Sometimes surviving feels powerful, but a lot of the time it just feels like drowning. It’s quiet. You can be in a room full of people with a smile on your face and not one person will even know that you're struggling just to breathe. It’s maintaining your composure when you want to fall to pieces.It's falling to pieces alone and pulling yourself together again to get things done. It’s questioning everyone and everything in your mind and trusting no one, not even yourself. It’s trying to figure everything out so you are prepared for what comes next and can brace for it. It’s needing a plan to function. It’s fighting to keep your head above the water. It’s getting out of bed everyday and trying again knowing it will be hard. It’s showing up when you’d rather stay home. It's waiting for the right moment to come later. It’s speaking positively even when you don’t believe it, hoping somehow , it will shift your world. It’s growing comfortable with loneliness. It’s making ten thousand mistakes over and over. It’s falling down and getting up over and over. It’s learning to ask for help and be okay with not being okay. It’s knowing that no matter how good the intentions, there is not one person in the whole world who can help you but yourself.

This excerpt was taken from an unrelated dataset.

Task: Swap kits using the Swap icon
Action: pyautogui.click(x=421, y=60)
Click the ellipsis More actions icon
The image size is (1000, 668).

But it is also in all of that, you are moving through it to the other side where you get to actually live again and not just survive. Slowly, I started to trust the ground I walk on and stop expecting the worst from everyone and everything. I began discovering how to let go and trust my heart again. Living feels like freedom and joy. It's knowing that every moment is the right moment. It feels like waking up and seeing clearly again. It feels like choice, not obligation. It feels like being comfortable in my own skin and not concerned with what anyone else thinks of me. It’s being alone and not feeling lonely but fulfilled and happy with and proud of the person I am today. It's doing things that make me feel good. It's knowing the ground will shake and I'l be okay. It’s understanding and appreciating the dozens of others fighting to survive the challenges of their lives everyday too. It’s choosing to accept the person I am and the people around me for who they are. It’s discovering all those good things I’ve been looking for and holding on to actually are real and possible. The tragedies simply become a history of the journey I travel but no longer define the future of that journey.

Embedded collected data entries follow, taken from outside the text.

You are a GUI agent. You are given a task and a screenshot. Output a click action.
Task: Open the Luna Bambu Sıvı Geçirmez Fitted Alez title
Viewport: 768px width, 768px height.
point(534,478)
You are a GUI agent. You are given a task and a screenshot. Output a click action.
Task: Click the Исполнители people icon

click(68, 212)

I recently looked at my boys. Somehow through all of this, they grew up. Finally checking back in to life, I am only now realizing how checked out I was, just going through the motions, getting things done because it needed to get done, but not fully present in what I was doing. I did the best with what I had and can only hope they know how much I love them and that they are why I never gave up even on the days I really really wanted to. And in this past year, I am finally in a position in which we do get to sit down for family dinners again most nights and that has been the greatest gift, to be truly and fully present in their lives and not just going through the motions. I am most grateful for their patience and love throughout these years of survival, recognizing that they, too, have been fighting to survive right there with me. And we did, we survived.
But I have been blessed with many gifts and lessons on this journey. I’ve learned a lot of people are just surviving life but I have also learned it is way more fun to live it. I’ve learned patience with the journey but mostly what I have learned through the process of surviving is that each day brings a sunrise and new possibilities and I get to choose if I will make the most of it or let it pass me by until the sun sets. I've learned sometimes, I need to stop thinking so much and trying to figure everything out because I don't need to figure it all out today. I learned to make the most of each day. I’ve learned to look up at the sky and be grateful for my life instead of asking for things to be easier or different. I’ve learned that counting stars is an incredible way to realize the endless scope of the blessings in my life and we never get too old to wish on stars or dream.